Personnalité, fonction : VALTER Clotilde.

FRANCE. Secrétaire d’Etat à la réforme de l’Etat et à la simplification

Circonstances : Question au gouvernement posée par M. Philip Cordery, député (SRC) représentant les Français hors de France, à l'Assemblée nationale le 8 décembre 2015

ti : Je veux excuser, Monsieur le Député, ma collègue garde des sceaux, qui m'a demandé de vous répondre à sa place.

Vous avez appelé son attention sur les difficultés rencontrées par des parents français qui, résidant dans un autre État de l'Union européenne, se heurtent, en cas de séparation, à la préférence accordée, par certains juges étrangers, à l'autre parent, ressortissant national, lors de la fixation de la résidence habituelle de l'enfant commun.
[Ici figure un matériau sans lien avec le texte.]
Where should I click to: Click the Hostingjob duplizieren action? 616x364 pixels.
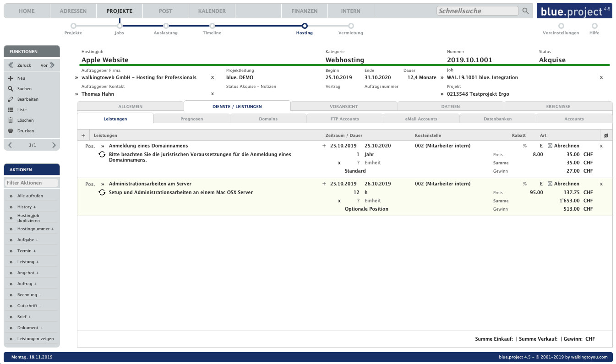pyautogui.click(x=28, y=218)
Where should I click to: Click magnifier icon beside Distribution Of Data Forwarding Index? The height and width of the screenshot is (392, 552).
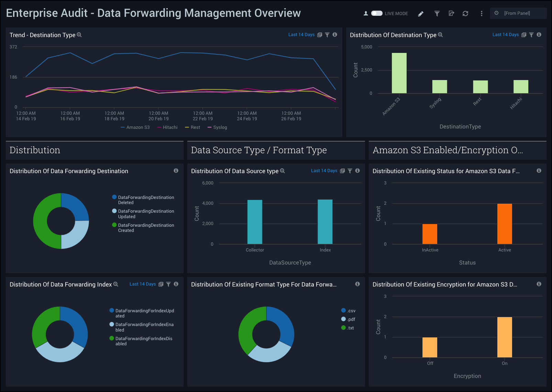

De telles décisions les empêcheraient de revenir vivre en France.

Mme la garde des sceaux vous précise que le gouvernement n'oublie jamais les nombreux compatriotes vivant à l'étranger qui traversent des moments difficiles en raison d'une séparation ; toutefois, il faut rappeler que les principes de séparation des pouvoirs et de souveraineté des États interdisent de porter une appréciation sur le bien-fondé des décisions prises par des juges dans un autre État de l'Union européenne.
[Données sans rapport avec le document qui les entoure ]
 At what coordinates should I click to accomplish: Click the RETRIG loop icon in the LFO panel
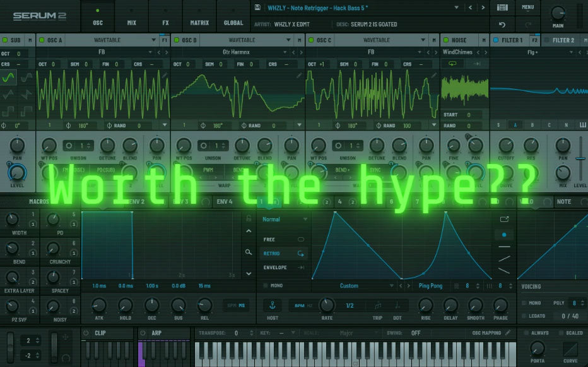coord(301,253)
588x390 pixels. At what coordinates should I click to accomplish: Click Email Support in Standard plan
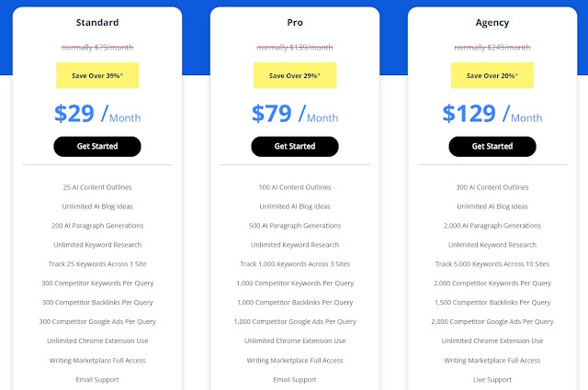click(97, 380)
En outre, ces décisions reposent souvent sur le principe de la stabilité de la situation de l'enfant, principe que l'on retrouve aussi dans notre droit. Par conséquent le parent étranger qui, résidant en France, souhaite lui-même s'installer dans son pays d'origine avec son enfant après sa séparation, peut également se voir opposer, sans qu'il s'agisse d'un traitement discriminatoire, une décision fondée sur l'intérêt de l'enfant si celui-ci a pris ses habitudes sur notre territoire.
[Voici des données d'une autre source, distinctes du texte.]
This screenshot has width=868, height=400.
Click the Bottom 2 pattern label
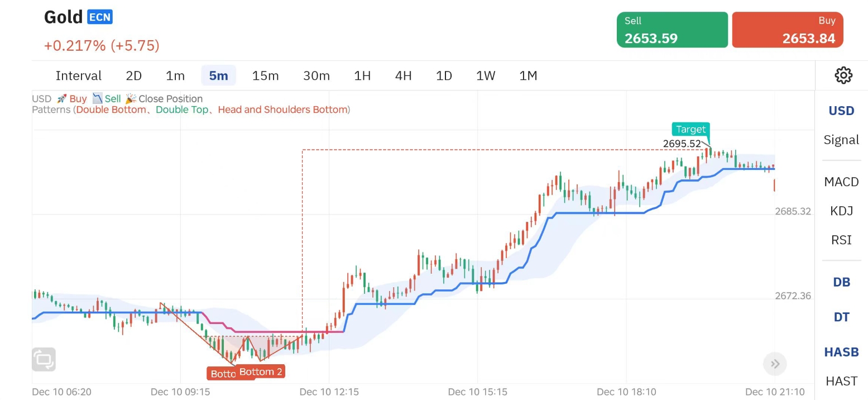coord(261,372)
Le principe qui prévaut entre les autorités européennes est aussi celui de la confiance mutuelle. Ce principe a été traduit dans le règlement dit «Bruxelles II bis», qu'il est question de renforcer dans le cadre de sa révision, avec le souci d'une meilleure reconnaissance et d'une meilleure exécution des décisions de justice au sein de l'Union.

Améliorer la connaissance, par nos concitoyens qui n'en sont pas forcément bien informés, des droits étrangers, notamment dans les circonstances que vous avez rappelées, paraît également important.

Mme la garde des sceaux vous confirme aussi sa disponibilité et celle de ses services pour organiser, avec vous et à votre convenance, une réunion sur ces questions.